══ Working data ══

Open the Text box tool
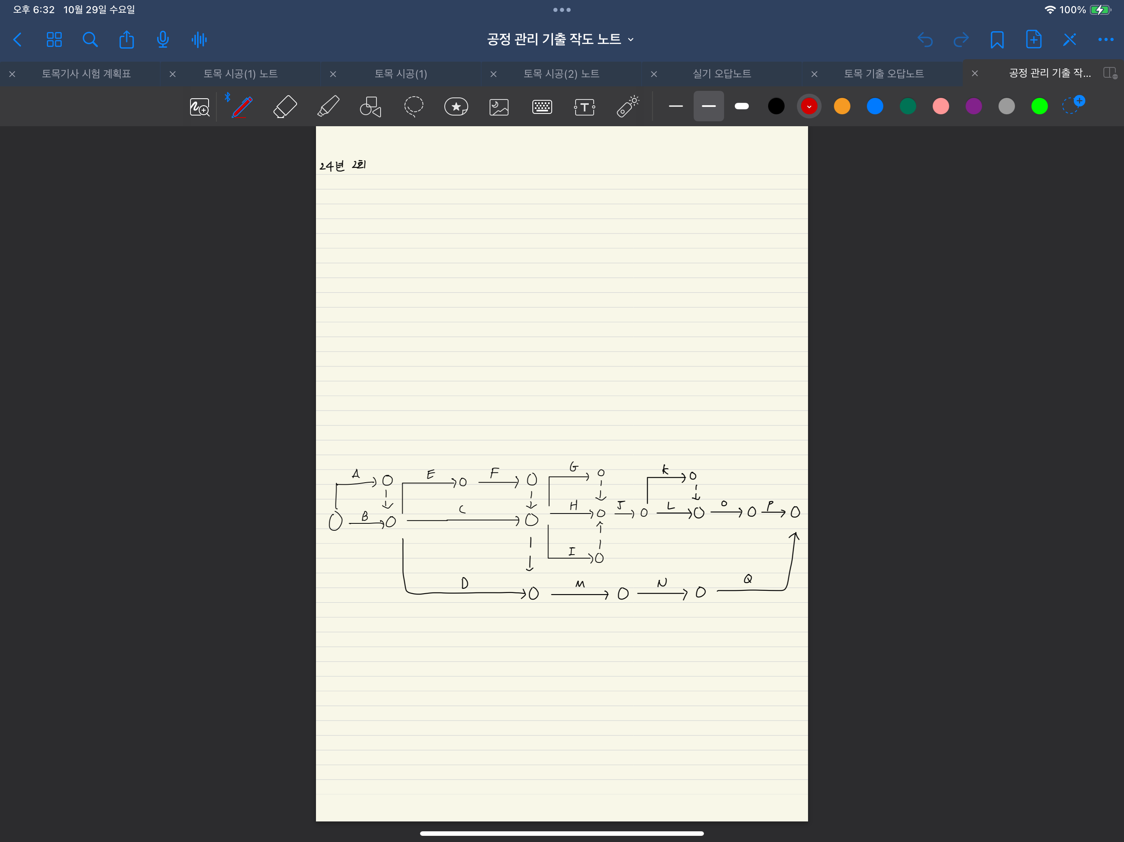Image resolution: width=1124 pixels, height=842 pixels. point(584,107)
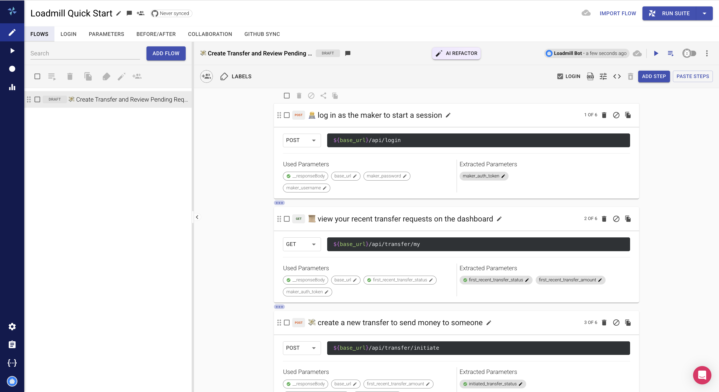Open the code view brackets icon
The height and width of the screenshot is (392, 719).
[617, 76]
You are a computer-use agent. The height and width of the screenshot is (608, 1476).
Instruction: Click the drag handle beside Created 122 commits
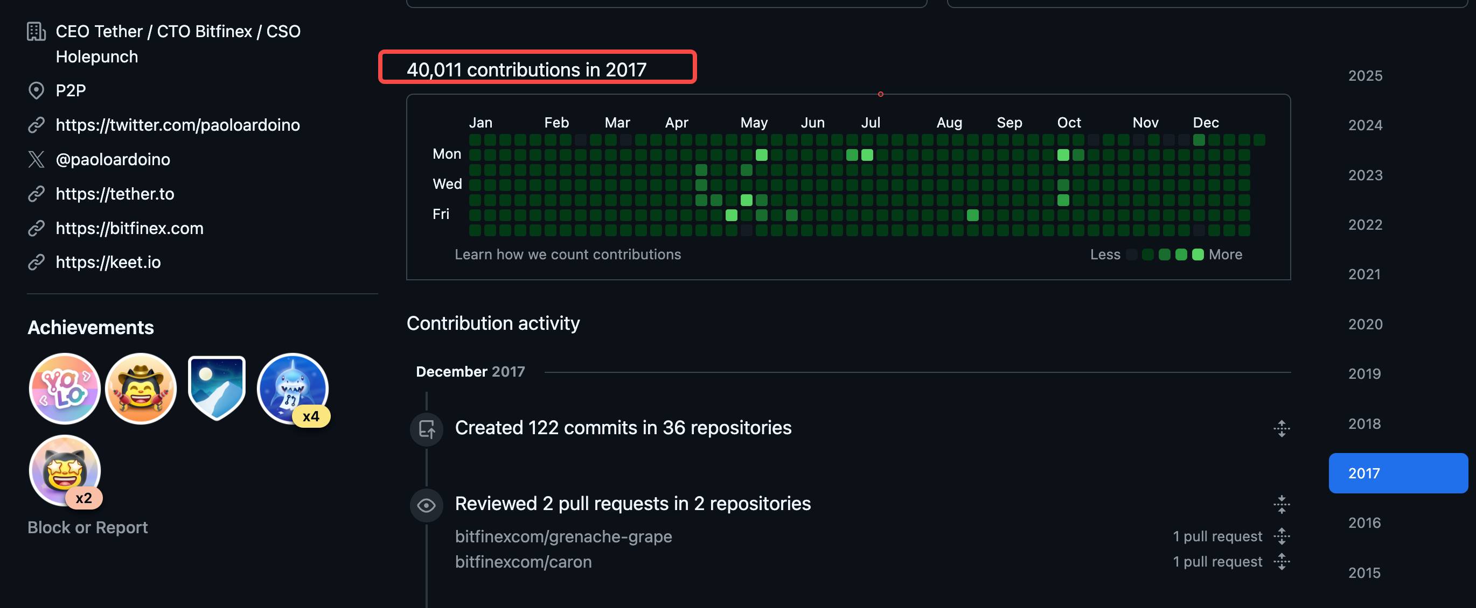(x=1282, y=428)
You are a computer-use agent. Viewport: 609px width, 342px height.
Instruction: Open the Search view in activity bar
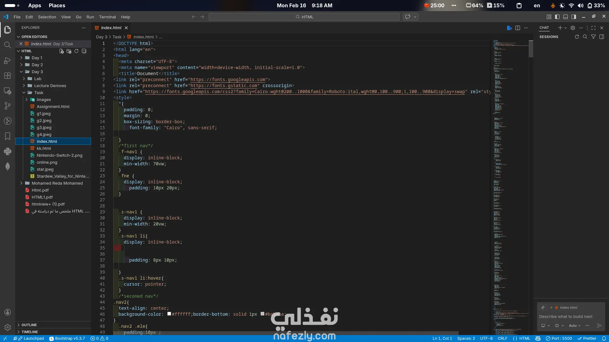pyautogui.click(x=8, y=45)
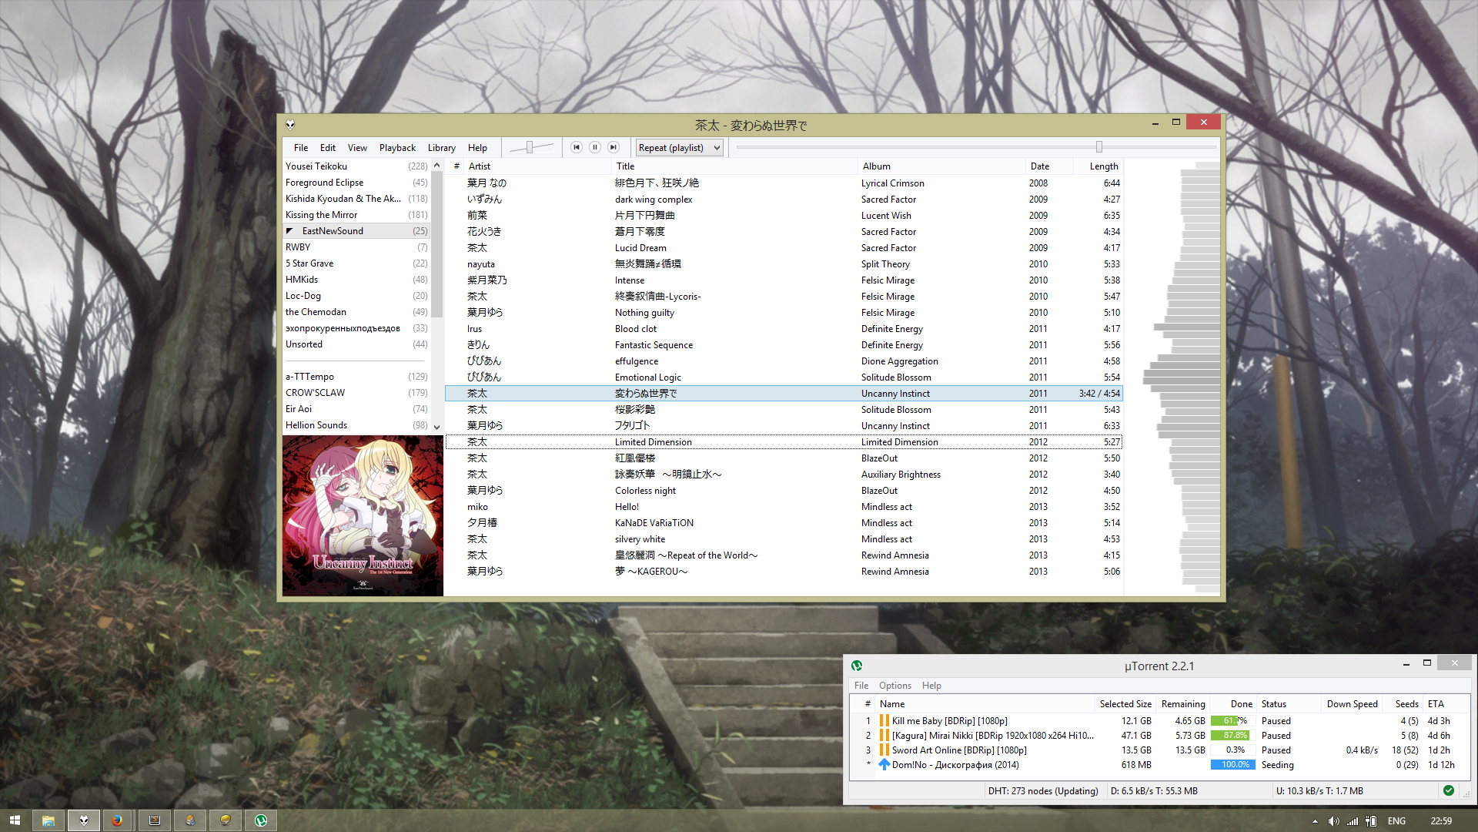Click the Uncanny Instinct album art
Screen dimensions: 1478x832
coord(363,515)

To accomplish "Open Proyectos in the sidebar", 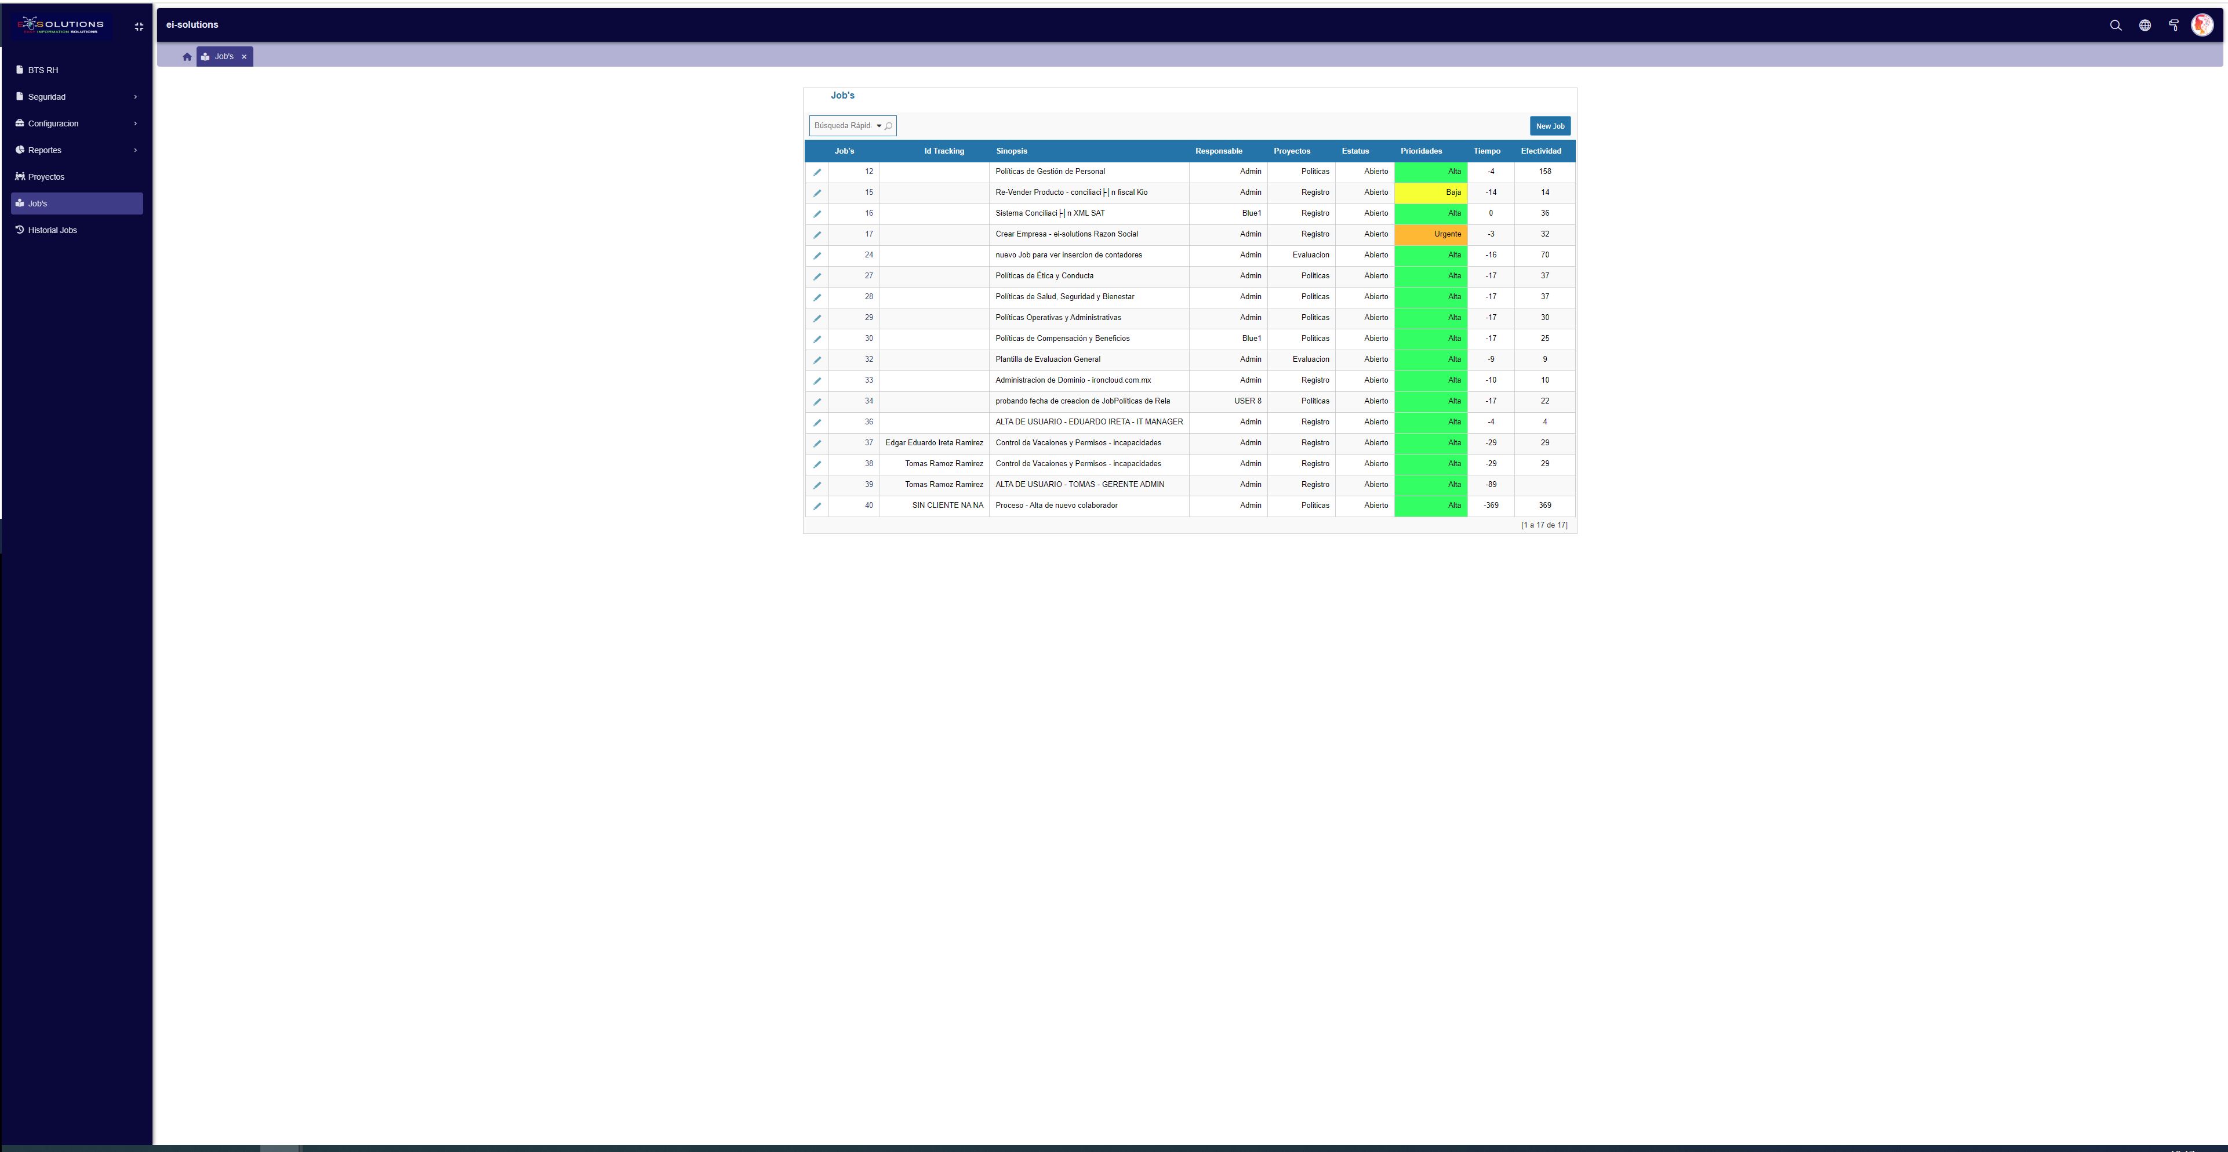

═══

Say how many lines in this listing hold the string "agent", giving the count and nothing more.

2